Они вышли под редкий снег. Солнце уже садилось, и тусклый свет поздней осени ненадолго потеплел. Стало заметно холоднее. Слякоть смерзлась, скользила под ногами. Поселенцы, кто семьями, кто группками товарищей, тянулись к молитвенному дому, чернеющему на фоне золотого неба. Все принарядились как могли: под шерстяными плащами яркими пятнами горели безрукавки цвета опавшей листвы, зеленые юбки, красно-белые ленты на чепцах женщин и чулках мужчин. В толпе бегали дети. Евар не представлял, как они все вместятся. Но на подступах женщины отделились и, подхватив детей, направились в сруб по соседству, который Евар принял за холодный хлев. Мужчины же сгрудились у входа в молитвенный дом, дожидаясь господина старосту.

Зегерщьерна прошел через них, улыбаясь, кивая и называя по именам словно добрых друзей. Кого-то даже похлопал по плечу. Исповедники часто бывали длинными как жерди, но перед ним подобострастно сгибались, отвечая на приветствия. Должно быть, Зегерщьерна воображает себя императором, раздающим милостыню на праздник Ехиздей.
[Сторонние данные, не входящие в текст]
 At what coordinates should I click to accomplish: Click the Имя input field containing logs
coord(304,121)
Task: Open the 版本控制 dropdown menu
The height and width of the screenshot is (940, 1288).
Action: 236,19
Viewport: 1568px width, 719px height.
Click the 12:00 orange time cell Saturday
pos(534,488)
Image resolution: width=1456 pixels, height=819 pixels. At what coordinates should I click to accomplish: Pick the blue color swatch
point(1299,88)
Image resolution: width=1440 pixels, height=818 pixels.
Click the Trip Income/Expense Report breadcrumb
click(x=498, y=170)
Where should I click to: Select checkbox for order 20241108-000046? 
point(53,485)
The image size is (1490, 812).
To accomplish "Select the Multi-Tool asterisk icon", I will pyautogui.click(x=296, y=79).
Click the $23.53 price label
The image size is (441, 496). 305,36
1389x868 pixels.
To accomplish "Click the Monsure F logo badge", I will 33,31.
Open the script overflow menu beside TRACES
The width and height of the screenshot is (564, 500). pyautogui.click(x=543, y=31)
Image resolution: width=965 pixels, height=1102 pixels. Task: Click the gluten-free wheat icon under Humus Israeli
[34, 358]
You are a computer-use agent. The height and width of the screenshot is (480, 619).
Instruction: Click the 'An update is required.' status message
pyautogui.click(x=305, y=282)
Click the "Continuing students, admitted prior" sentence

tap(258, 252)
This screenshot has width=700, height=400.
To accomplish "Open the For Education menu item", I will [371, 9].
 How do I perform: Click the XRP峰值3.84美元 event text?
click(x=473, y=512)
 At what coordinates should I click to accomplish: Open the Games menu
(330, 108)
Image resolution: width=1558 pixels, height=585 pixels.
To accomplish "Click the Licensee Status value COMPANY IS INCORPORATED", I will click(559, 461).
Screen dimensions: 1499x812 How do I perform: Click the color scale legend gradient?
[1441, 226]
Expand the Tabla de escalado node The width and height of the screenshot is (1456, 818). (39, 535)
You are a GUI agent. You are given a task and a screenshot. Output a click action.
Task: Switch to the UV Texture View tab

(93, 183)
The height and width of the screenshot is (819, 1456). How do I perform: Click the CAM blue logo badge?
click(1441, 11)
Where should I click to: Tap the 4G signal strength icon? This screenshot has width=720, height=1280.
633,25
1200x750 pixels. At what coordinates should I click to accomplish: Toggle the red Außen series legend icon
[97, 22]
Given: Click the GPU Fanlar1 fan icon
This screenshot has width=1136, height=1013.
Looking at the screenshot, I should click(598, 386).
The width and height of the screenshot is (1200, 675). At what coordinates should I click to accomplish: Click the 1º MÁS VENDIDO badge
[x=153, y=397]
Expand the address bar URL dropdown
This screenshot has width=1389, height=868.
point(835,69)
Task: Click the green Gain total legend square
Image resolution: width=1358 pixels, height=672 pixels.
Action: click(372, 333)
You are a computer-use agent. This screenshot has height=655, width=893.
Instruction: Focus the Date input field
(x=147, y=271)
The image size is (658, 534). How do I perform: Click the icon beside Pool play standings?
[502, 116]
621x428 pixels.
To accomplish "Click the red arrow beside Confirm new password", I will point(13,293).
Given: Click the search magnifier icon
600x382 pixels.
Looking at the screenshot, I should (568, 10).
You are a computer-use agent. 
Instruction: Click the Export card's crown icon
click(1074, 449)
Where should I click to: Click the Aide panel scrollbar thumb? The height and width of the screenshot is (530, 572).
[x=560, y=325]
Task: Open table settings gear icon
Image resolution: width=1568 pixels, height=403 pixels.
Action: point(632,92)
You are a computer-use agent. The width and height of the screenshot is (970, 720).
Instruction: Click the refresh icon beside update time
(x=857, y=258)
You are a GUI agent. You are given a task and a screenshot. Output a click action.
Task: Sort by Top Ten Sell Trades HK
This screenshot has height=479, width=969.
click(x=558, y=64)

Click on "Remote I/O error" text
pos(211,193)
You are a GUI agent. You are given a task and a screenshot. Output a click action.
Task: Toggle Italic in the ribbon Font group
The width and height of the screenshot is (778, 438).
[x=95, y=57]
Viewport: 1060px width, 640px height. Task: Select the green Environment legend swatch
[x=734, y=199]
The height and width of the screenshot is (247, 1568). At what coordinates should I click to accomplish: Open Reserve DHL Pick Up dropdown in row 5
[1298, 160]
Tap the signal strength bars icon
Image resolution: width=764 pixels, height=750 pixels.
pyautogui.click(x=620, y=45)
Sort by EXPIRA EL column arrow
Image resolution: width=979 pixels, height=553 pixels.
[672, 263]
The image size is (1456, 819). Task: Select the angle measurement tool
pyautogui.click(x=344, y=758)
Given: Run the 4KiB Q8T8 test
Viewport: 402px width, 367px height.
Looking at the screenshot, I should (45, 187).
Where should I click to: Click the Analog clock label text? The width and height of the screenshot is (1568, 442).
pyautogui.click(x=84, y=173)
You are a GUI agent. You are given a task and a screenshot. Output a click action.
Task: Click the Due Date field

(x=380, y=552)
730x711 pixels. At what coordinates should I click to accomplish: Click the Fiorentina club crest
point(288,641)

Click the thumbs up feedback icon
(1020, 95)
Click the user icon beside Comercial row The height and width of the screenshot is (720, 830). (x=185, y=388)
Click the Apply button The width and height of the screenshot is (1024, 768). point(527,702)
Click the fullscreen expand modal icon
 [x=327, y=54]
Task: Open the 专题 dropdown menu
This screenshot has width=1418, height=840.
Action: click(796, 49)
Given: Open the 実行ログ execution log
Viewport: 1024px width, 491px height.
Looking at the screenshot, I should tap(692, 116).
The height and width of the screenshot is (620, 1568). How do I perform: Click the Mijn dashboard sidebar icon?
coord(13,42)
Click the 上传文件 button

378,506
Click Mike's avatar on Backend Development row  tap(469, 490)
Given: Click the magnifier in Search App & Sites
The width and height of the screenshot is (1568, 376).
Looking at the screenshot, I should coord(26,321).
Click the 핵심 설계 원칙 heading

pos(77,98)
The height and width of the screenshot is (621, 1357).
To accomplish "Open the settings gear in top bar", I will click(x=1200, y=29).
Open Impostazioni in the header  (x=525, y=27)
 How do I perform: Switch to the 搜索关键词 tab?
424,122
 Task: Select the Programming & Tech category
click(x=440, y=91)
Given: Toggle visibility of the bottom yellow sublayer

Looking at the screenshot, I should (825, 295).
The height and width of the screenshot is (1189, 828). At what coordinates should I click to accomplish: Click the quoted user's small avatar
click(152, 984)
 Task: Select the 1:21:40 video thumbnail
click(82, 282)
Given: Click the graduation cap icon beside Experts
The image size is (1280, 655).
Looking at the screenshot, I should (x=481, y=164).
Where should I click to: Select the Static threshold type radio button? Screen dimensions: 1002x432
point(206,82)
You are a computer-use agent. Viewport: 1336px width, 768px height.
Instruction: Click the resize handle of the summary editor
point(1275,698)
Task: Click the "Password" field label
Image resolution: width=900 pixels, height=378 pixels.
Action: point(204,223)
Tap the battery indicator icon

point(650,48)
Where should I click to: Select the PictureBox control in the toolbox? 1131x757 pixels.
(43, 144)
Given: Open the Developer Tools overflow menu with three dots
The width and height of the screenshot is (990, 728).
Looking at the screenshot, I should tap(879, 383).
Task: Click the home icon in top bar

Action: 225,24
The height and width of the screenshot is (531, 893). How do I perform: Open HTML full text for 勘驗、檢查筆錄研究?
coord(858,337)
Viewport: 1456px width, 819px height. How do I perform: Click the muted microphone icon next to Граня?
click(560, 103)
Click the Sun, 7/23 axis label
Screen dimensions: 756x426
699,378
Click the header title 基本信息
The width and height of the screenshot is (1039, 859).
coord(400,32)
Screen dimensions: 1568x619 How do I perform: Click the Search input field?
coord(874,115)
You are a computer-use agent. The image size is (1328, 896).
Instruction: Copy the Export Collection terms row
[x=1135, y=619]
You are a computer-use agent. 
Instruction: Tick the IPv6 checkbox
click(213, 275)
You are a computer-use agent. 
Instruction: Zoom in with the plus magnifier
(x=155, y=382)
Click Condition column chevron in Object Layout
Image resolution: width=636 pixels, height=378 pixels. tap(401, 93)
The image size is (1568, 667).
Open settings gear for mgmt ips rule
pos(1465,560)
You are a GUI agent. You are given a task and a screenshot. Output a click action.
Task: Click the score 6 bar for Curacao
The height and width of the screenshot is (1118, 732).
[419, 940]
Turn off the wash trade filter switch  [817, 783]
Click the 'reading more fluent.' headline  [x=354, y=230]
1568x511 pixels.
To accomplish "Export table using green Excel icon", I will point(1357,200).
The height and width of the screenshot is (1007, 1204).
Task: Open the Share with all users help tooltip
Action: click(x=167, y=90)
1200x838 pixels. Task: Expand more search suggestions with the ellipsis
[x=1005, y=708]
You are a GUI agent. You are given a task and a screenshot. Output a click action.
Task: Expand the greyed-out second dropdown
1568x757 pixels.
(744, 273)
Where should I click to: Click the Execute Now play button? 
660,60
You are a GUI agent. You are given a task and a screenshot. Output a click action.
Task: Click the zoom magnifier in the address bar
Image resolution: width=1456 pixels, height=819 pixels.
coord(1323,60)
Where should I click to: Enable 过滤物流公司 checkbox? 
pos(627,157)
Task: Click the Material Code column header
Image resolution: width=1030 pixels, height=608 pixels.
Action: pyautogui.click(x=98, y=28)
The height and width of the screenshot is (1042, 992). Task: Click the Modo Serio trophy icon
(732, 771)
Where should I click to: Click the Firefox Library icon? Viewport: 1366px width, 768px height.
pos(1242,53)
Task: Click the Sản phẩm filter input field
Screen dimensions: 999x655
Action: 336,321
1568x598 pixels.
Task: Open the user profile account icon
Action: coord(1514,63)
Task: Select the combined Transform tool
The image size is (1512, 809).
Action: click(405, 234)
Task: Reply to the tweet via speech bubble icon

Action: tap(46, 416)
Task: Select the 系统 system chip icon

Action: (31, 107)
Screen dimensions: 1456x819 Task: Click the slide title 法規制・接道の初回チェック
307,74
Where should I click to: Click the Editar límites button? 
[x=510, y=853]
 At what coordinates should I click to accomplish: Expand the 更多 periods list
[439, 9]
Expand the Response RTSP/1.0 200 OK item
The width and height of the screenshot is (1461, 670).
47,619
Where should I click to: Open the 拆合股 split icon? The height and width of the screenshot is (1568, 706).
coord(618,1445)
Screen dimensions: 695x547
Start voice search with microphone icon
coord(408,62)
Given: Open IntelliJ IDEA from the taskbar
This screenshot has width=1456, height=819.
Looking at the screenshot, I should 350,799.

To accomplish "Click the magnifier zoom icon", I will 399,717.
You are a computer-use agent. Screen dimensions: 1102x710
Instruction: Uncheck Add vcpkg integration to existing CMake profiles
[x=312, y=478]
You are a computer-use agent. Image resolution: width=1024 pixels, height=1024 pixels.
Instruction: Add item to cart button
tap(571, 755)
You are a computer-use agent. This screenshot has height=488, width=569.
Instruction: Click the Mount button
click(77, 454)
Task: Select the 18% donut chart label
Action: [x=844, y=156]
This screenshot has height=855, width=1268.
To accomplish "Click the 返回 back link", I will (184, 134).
На пороге он протянул руку Евару. Евар нехотя взял его за руку, и вместе они поднялись в дом, совершенно промерзший — казалось, здесь было даже холоднее, чем снаружи. Однако исповедники обнажили головы. Евар увидел, как Зегерщьерна, чуть ослабив шнуровку под подбородком, стягивает на спину свой капюшон. Оказывается, он полностью сед. Примятые капюшоном волосы облипали череп, и из них торчали большие уши — что-то было в этом смешное, даже мальчишеское, никак не идущее к его высокомерию.

Зегерщьерна опустился на колени перед окном, на фоне которого чернели две дуги — Око Господне. Он истово прижал пальцы к груди, лбу и губам. Остальные проделали то же самое. Сложив руки вместе, он шепотом произнес короткую молитву; как всегда резво вскочил на ноги, повернулся к людям и улыбнулся — если б Евар ничего не знал о господине Зегерщьерне, то принял бы его улыбку за искреннюю.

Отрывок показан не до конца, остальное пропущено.